À Bologhine, Baïnem et Hammamat, à l’ouest de l’agglomération d’Alger, de mémoire d’Algérois, beaucoup de petites plages ont disparu, fermées au public pour raison d’hygiène ou carrément par la fermeture abusive des petits accès de dizaines d’entre elles par les maisonnettes environnantes. Sauf à Sidi Fredj qui dispose d’un service de transport vers Staoueli à 6 km, dans la plage Colonel Abbès, un service de transport privé assure le retour à Koléa et Blida, jusqu’à 18h, 19 de temps en temps. Sinon, ailleurs, il faut se rendre à pied à l’agglomération pour rentrer à partir de la plage familiale de Aïn Benian, Azur-Plage et Palm-Beach  et attendre patiemment sous les soleil et la bousculade pour rentrer à Alger, Cheraga, El-Harrach, et puis ensuite prendre les correspondances.

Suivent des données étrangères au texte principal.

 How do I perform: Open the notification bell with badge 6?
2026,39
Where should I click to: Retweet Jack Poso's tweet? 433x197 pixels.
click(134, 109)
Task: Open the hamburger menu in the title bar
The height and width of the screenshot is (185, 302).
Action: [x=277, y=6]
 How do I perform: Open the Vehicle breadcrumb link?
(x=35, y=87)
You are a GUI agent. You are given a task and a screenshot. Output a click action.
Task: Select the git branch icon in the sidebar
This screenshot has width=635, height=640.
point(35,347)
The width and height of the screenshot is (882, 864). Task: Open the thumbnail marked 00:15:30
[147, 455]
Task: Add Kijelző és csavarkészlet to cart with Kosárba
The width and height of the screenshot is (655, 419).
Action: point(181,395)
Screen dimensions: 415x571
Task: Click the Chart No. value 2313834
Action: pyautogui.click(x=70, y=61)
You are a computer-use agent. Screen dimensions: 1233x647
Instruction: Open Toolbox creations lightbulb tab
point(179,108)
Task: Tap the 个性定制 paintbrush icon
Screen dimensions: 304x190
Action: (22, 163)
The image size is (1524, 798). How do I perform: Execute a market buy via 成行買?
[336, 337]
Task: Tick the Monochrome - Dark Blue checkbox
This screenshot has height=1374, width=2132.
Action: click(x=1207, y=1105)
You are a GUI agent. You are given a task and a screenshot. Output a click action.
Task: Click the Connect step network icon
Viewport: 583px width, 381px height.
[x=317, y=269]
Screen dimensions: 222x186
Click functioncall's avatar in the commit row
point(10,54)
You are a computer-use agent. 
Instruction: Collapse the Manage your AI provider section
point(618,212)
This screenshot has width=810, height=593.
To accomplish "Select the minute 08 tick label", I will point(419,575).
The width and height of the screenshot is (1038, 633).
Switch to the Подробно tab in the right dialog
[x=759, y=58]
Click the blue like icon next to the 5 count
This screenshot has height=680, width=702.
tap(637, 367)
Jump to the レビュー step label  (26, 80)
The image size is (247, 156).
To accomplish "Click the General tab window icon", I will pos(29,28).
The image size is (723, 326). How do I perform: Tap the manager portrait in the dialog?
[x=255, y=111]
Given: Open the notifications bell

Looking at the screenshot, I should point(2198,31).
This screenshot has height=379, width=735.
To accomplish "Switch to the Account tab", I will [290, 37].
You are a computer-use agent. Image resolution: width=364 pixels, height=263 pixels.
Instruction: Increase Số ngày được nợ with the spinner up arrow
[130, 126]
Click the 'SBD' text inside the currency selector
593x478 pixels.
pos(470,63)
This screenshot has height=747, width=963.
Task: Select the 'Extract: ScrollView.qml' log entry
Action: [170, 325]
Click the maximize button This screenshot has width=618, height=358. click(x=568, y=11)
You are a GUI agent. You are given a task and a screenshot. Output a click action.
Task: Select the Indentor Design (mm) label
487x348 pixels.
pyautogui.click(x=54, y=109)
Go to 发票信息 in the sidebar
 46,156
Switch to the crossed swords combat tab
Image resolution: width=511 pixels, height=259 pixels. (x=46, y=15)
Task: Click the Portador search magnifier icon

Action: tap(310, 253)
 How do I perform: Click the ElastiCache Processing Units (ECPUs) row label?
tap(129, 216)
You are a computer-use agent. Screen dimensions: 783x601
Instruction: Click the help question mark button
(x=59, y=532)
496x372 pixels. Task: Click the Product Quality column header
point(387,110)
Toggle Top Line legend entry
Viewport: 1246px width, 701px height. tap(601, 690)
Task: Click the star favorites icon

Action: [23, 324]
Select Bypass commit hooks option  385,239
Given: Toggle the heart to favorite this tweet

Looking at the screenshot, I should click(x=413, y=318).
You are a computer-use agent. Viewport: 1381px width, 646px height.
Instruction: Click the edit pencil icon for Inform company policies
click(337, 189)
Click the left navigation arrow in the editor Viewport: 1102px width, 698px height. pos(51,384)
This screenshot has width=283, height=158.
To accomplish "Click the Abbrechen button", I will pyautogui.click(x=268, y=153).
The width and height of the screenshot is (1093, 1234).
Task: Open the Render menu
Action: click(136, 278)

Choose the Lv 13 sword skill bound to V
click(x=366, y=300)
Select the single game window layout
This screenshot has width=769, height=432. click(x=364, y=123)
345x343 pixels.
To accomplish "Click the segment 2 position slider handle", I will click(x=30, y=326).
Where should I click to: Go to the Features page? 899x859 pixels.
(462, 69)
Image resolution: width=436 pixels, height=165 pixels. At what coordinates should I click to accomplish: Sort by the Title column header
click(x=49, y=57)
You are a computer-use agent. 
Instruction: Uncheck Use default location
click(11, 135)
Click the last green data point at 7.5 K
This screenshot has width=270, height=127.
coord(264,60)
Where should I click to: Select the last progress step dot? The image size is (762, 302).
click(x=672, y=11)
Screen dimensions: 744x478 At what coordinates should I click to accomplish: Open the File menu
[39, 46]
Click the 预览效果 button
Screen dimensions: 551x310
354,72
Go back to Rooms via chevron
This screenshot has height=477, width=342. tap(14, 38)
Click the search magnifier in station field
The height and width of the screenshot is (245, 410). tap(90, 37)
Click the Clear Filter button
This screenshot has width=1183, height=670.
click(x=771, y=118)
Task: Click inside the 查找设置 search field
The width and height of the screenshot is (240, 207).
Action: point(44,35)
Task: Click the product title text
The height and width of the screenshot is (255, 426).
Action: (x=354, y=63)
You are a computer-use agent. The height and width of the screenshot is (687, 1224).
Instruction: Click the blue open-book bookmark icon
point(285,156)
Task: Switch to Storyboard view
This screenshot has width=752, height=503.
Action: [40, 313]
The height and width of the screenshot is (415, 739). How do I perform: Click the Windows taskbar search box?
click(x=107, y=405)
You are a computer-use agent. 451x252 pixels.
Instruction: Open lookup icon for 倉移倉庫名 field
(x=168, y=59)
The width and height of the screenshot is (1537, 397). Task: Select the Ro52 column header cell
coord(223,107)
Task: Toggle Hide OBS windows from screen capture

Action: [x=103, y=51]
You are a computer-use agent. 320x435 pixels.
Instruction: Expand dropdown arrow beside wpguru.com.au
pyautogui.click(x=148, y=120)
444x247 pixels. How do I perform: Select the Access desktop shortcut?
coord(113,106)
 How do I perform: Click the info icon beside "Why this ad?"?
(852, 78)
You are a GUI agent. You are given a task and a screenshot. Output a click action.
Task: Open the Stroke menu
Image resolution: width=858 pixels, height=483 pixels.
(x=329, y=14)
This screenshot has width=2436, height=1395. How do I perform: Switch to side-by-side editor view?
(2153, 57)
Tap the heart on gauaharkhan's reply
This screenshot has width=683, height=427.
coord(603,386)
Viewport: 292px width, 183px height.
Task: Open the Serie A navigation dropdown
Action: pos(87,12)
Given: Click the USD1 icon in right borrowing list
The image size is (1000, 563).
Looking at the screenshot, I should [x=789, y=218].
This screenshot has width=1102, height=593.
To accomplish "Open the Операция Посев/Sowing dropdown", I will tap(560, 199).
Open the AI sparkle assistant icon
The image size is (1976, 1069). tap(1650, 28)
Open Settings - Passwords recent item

Il n’y a que l’Etusa qui sauve un peu la mise en assurant son service jusqu’à 22h sur la ligne Aïn Benian-Alger.
Même pour les véhiculés, le retour de plage est pénible : routes et voies express sont sur-saturées, trajets pour lesquels d’autres bouteilles d’eau sont requises, à une vitesse maximum de 30 km à l’heure en moyenne, des kilomètres de file jusqu’à 22-23h, et l’allure de limace pare-choc contre pare-choc pendant au moins deux heures. L’arrivée à la plage ou le départ de plage ne sont pas de tout repos, avec les bébés, leur équipement, les nattes, les glacières remplies de victuailles et de boissons, et de surcroît quelques parasols et chaises pliantes… en plus de quelques bouteilles d’eau de mer au retour pour se débarrasser les pieds du sable et se rechausser. Les douches sont rarissimes, quand l’eau de boisson l’est encore plus. Et davantage encore pour les toilettes, à telle enseigne que beaucoup d’estivants d’un jour n’ont d’autre ressource que l’arrière des plages, un buisson discret ou les rochers et blocs de béton environnants pour se soulager les sphincters, les pipis, plus discrets, se faisant souvent en mer.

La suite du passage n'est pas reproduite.